### DIRECTIONS
1. Write out the passage on software defects again, beginning at the words "Defects are an" and stopping after "bug count rises.", and swap "churn" for "rework".
2. Resume the passage on software defects, picking up after its final sentence.

I was in a project retrospective meeting today, and I’ve got another one tomorrow. I think we had a fairly low rate of defects compared to the complexity of the code, but we had some definite inefficiency in the amount of time it took us to detect and resolve issues. Some of the defects were clearly preventable, so it’s time to reflect on our development approaches.
Defects are an inevitable fact in any nontrivial project. If you think about it, a lot of the activities in a software project are dedicated to the detection and elimination of defects. The problem with defects is the inherent overhead associated with the administrative process of tracking defects. The efficiency of your project can be greatly affected by excessive churn as issues bounce back and forth between developers and testers. Not to mention decreased team morale (and increased management stress) as the bug count rises.
Much of our project retrospectives have involved determining ways to staunch the flow of defects by preventing them. The first step is to think about the sources of our defects. The second step is to determine what practices can be applied to cut down our defects.
Another topic dear to my heart is optimizing the total time it takes to fix a bug.

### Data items
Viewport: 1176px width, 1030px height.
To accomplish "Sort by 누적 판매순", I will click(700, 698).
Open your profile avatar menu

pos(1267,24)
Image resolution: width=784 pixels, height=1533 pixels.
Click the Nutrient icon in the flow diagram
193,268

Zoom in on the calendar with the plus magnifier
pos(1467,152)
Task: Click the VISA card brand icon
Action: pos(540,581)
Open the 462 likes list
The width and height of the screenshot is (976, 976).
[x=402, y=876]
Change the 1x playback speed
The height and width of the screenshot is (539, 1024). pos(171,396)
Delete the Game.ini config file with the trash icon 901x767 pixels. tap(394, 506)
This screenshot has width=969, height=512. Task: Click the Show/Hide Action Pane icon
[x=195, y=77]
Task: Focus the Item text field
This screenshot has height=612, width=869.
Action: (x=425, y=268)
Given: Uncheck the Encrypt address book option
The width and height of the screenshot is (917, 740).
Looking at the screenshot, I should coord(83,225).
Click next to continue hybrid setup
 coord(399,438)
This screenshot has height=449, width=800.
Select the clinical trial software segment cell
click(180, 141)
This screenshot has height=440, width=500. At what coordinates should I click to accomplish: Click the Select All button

### THE RESPONSES
1.
Defects are an inevitable fact in any nontrivial project. If you think about it, a lot of the activities in a software project are dedicated to the detection and elimination of defects. The problem with defects is the inherent overhead associated with the administrative process of tracking defects. The efficiency of your project can be greatly affected by excessive rework as issues bounce back and forth between developers and testers. Not to mention decreased team morale (and increased management stress) as the bug count rises.

2.
Our approach is based on Scrum and XP, so I’m naturally thinking about how and where Agile practices can both help reduce the number of defects and make defect fixes more efficient. Agile development isn’t a silver bullet for defects, but I’ve observed a quality of “smoothness” in the disciplined Agile projects I’ve been on that clearly wasn’t there on previous waterfall projects (or sloppy Agile projects for that matter).
Finding Defects Early
It’s generally accepted in the software industry that defects are easier to correct the sooner they are detected. One of the best things about Agile development is involving the testers early inside of rapid iterations. It’s so much simpler to fix a defect in code that you’ve written a couple of days previously than it is to spelunk code that’s 4-5 months old. Not to mention the difficulty of fixing a bug is much greater if it’s intertwined with a great deal of the later code (I do think that TDD alleviates this to some degree by more or less forcing developers to write loosely coupled code).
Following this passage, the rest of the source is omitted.